(Saved entries)
──────────
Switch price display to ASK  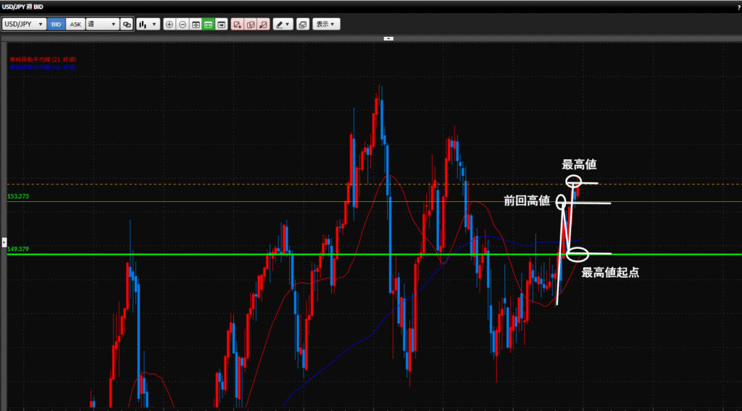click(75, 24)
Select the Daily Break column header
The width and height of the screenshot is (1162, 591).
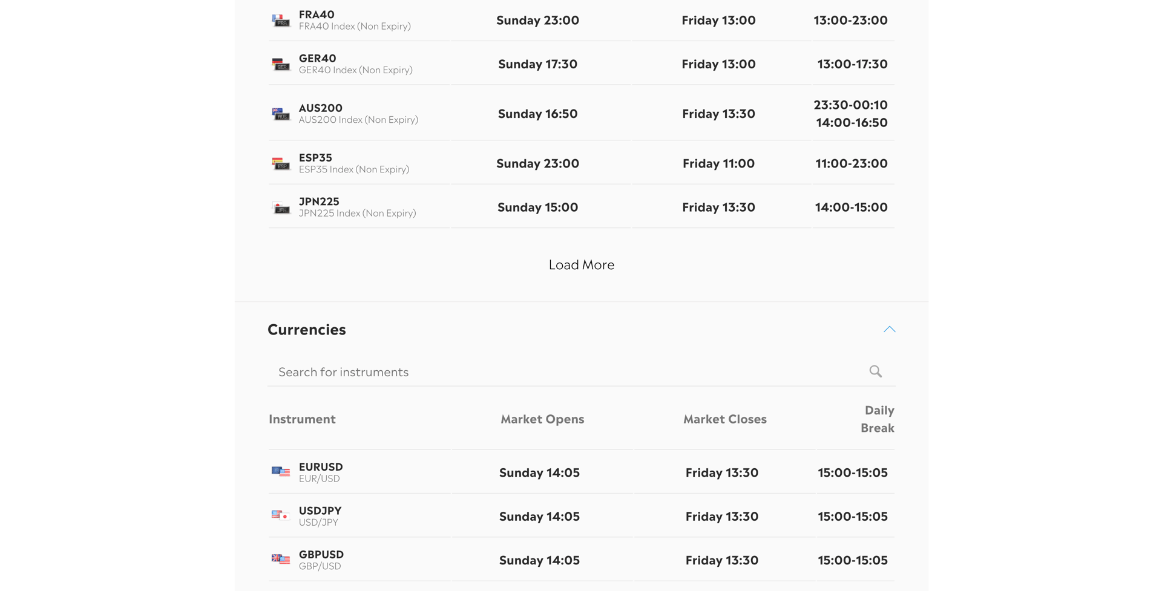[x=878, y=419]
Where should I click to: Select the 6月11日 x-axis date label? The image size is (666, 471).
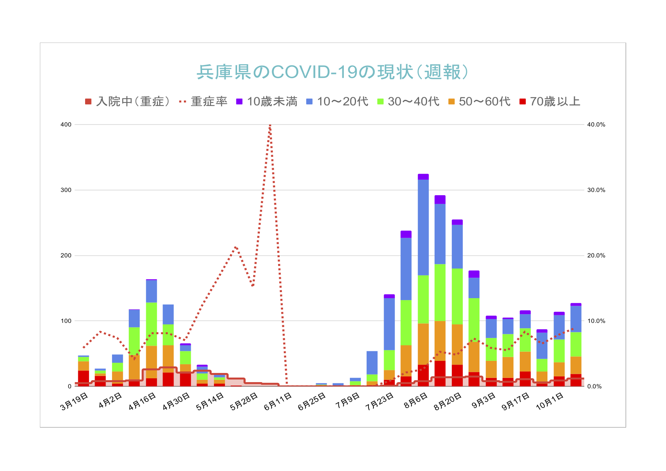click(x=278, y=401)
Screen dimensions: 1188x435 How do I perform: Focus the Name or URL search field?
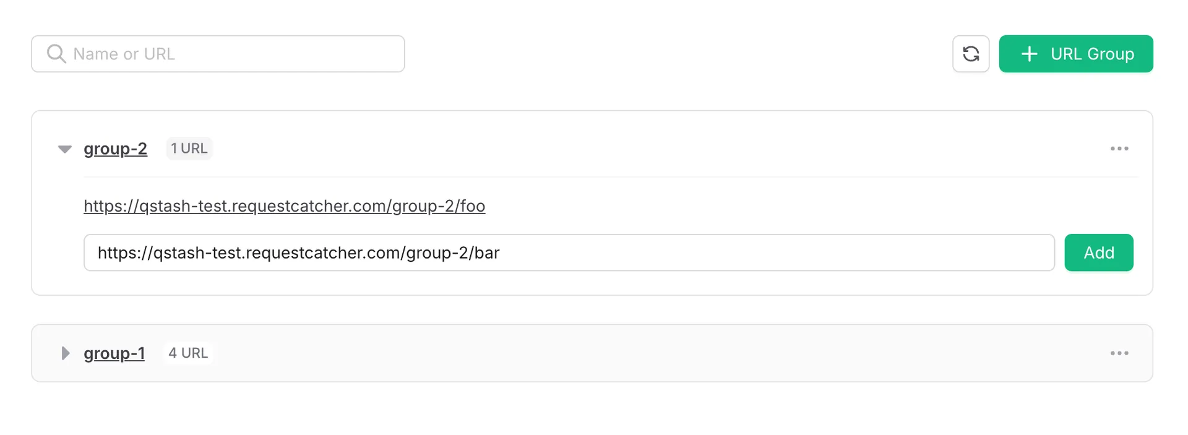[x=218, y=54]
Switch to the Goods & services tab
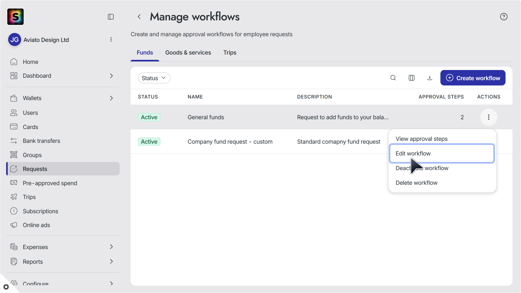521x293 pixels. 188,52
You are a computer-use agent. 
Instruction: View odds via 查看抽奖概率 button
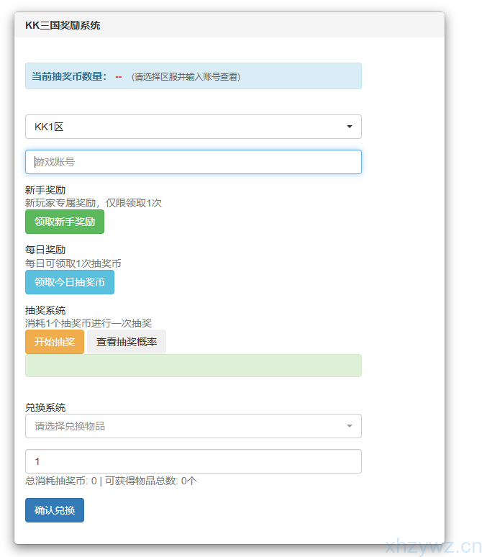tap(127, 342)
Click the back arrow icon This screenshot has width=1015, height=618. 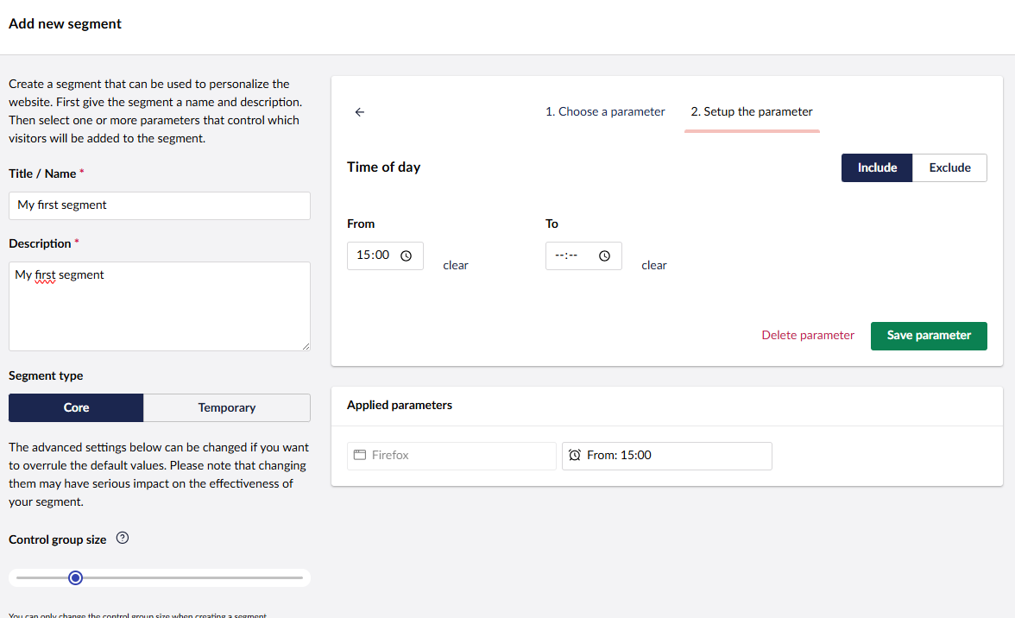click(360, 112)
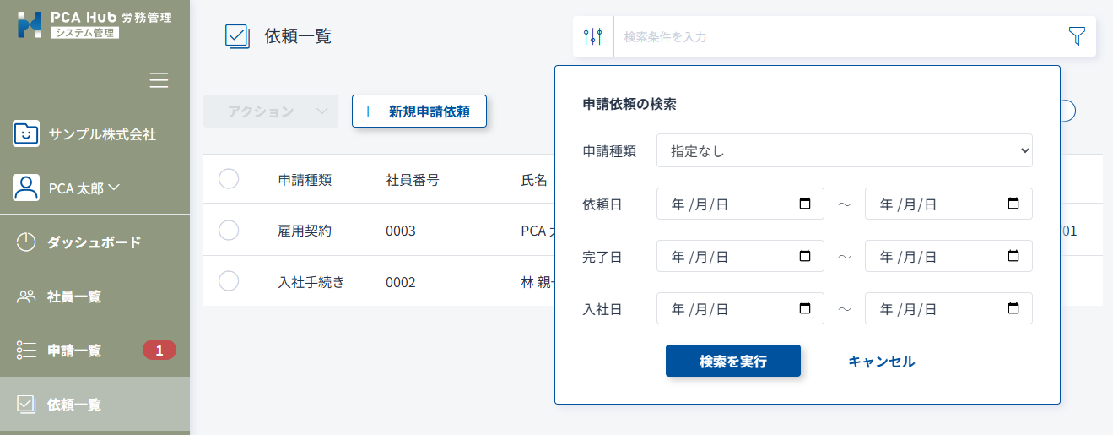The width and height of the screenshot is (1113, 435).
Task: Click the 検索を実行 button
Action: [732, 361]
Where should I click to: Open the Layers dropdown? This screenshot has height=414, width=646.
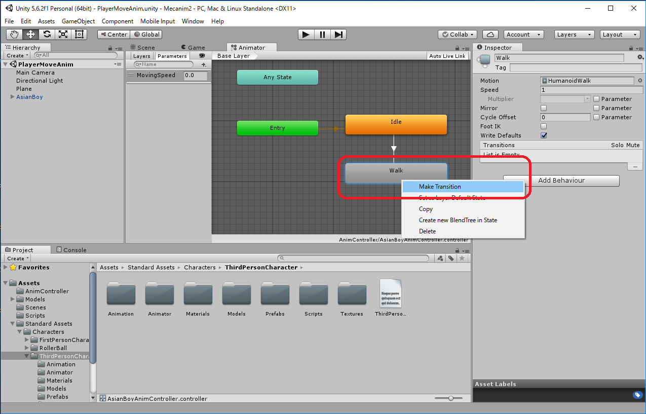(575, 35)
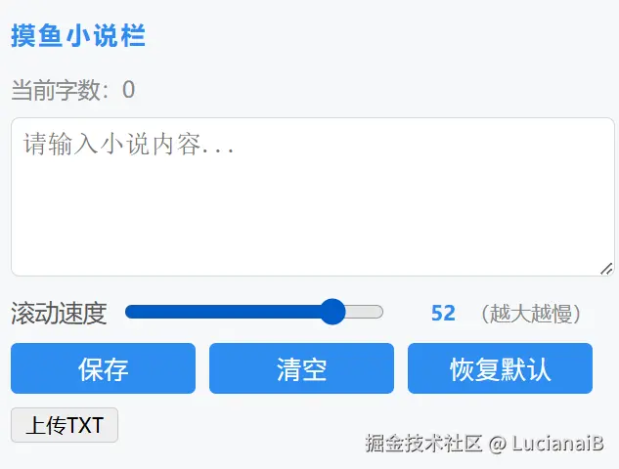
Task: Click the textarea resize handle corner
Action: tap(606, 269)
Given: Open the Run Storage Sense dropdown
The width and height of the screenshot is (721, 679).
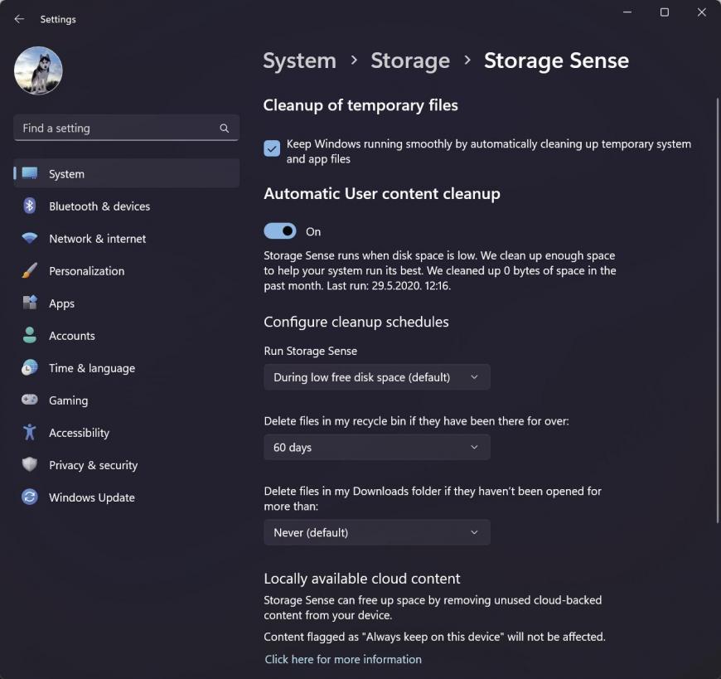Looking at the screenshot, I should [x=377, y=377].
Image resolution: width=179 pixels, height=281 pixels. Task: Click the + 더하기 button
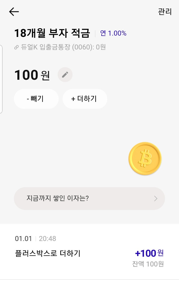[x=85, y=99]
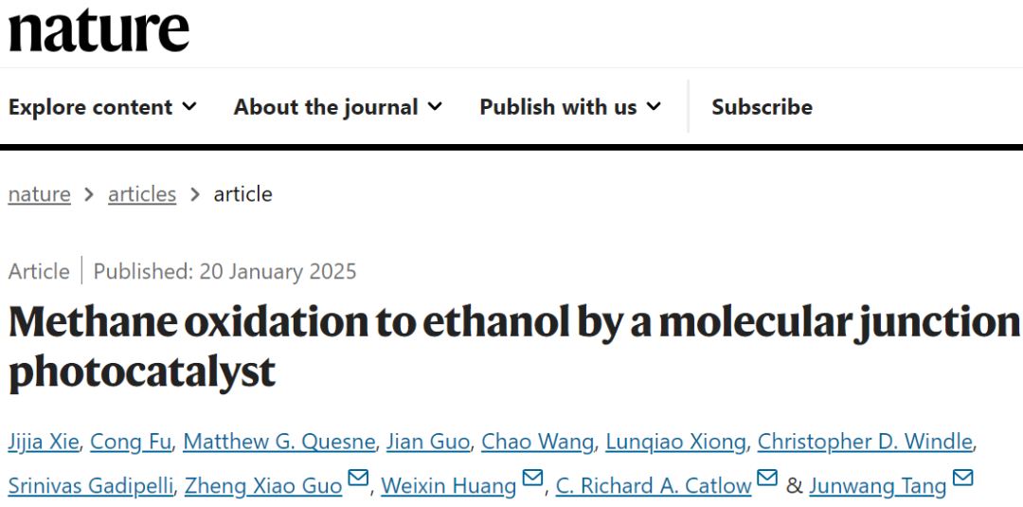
──────────
◆ What is required: Output only the lines that run from the line containing "Given: Open the Run Storage Sense dropdown" to the last line of the data, exactly as they stand and without pictures.

◆ Task result:
Given: Open the Run Storage Sense dropdown
The width and height of the screenshot is (721, 679).
Looking at the screenshot, I should [x=377, y=377].
Image resolution: width=179 pixels, height=281 pixels. Task: Click the + 더하기 button
[x=85, y=99]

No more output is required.